In order to facilitate the installation of the valve core 71, the air passage 6 includes an installation section 62, the installation section 62 extends to the wall surface along the axial direction to form an insertion end, the insertion end is used for the valve core 71 to be inserted, and a cover plate 73 is fixedly connected in the insertion end.

It is to be understood that the present invention has been described with reference to certain embodiments, and that various changes in the features and embodiments, or equivalent substitutions may be made therein by those skilled in the art without departing from the spirit and scope of the invention. In addition, many modifications may be made to adapt a particular situation or material to the teachings of the invention without departing from the essential scope thereof. Therefore, it is intended that the invention not be limited to the particular embodiment disclosed, but that the invention will include all embodiments falling within the scope of the appended claims.

Claims

1. A pump body assembly comprising a cylinder (1); the cylinder (1) is rotatably connected with a roller (2) in an inner cavity and is slidably connected with a sliding sheet (3) in a sliding sheet groove; one end of the sliding vane (3) driven by the driving rod extends out of the sliding vane groove and is always abutted against the roller (2), so that the inner cavity of the cylinder (1) is divided into a high-pressure cavity (4) and a low-pressure cavity (5) by the sliding vane (3) and the roller (2); the device is characterized in that the high-pressure cavity (4) is communicated with the low-pressure cavity (5) through a gas passage (6), and a valve (7) is arranged in the gas passage (6); when invalid compressed refrigerant is generated in the high-pressure cavity (4), the valve (7) is opened, and the gas passing channel (6) is used for the invalid compressed refrigerant to enter the low-pressure cavity (5) from the high-pressure cavity (4).

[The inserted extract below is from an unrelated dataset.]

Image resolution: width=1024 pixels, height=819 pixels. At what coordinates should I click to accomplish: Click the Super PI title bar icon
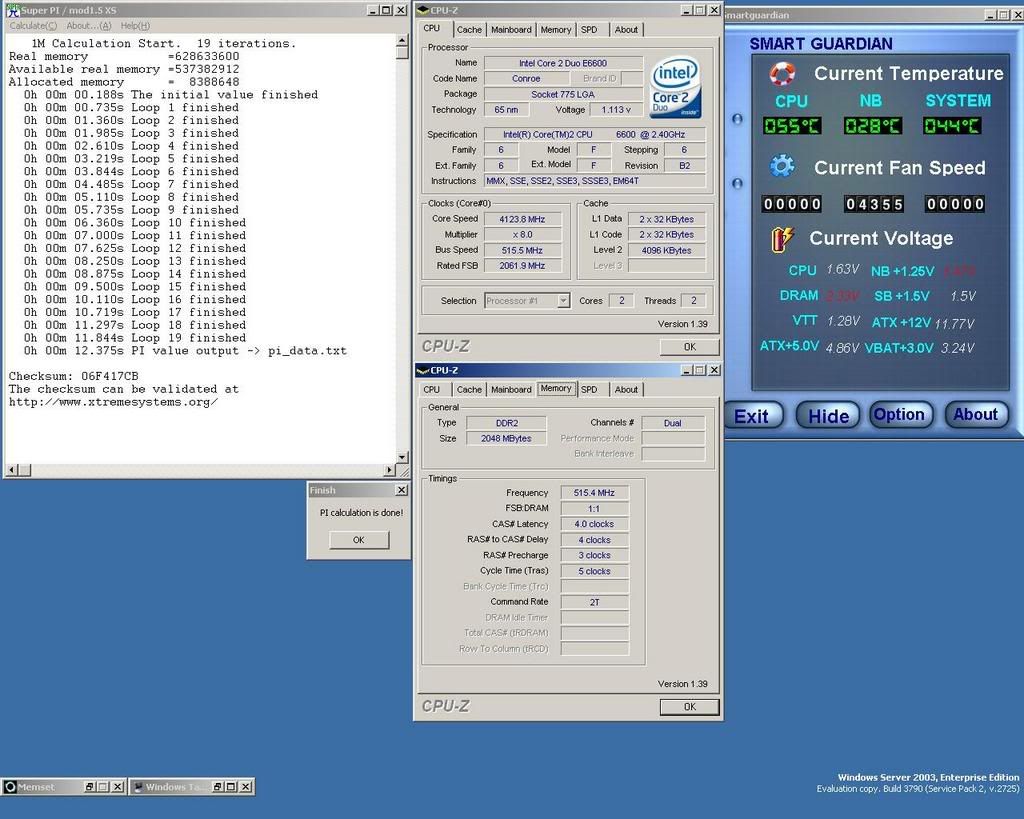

2. Pump block assembly according to claim 1, characterized in that the inlet of the air passage (6) communicates with the high pressure chamber (4) and is located beside the vane (3).

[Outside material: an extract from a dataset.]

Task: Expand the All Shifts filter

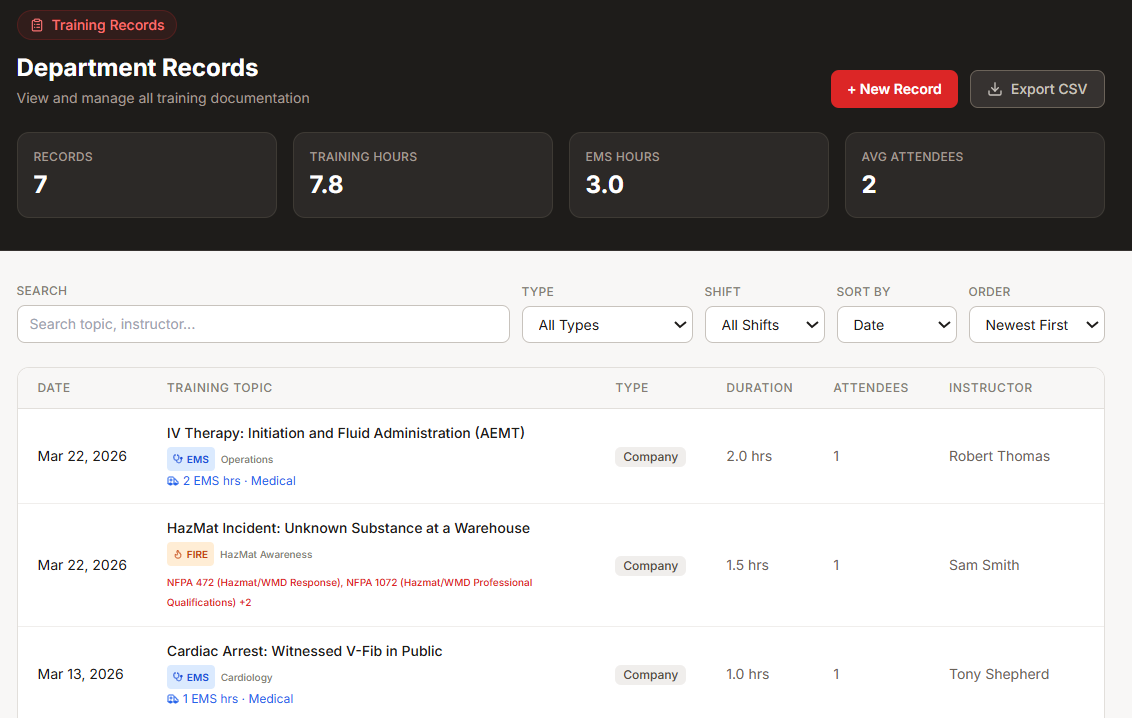Action: coord(765,325)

3. Pump block assembly according to claim 2, characterized in that the outlet of the passage (6) communicates with the low pressure chamber (5) and is located beside the slide (3).

4. Pump block assembly according to claim 1, characterized in that the valve (7) is a one-way valve.

5. The pump body assembly according to claim 1 or 4, characterized in that the valve (7) comprises a valve core (71), a valve port (61) is arranged in the gas passage channel (6), and the valve core (71) is driven by an elastic member to abut against the valve port (61) so as to close the valve port (61); when the pressure difference of the high-pressure cavity (4) relative to the low-pressure cavity (5) to the valve core (71) is larger than the thrust of the elastic element to the valve core (71), the valve (7) is automatically opened.

6. The pump body assembly according to claim 5, wherein the resilient member is a spring (72).

7. The pump block assembly according to claim 1, characterized in that the air passage (6) is provided on the cylinder (1).

8. The pump block assembly according to claim 1, characterized in that the air passage (6) is provided on flanges on both sides of the cylinder (1).

9. The pump body assembly according to claim 1, characterized in that the air passage channel (6) comprises a mounting section (62), the mounting section (62) extending axially to the wall surface to form an insertion end; the insertion end is used for inserting the valve core (71), and a cover plate (73) is fixedly connected in the insertion end.

10. A rotary compressor comprising a pump body assembly according to any one of claims 1 to 9.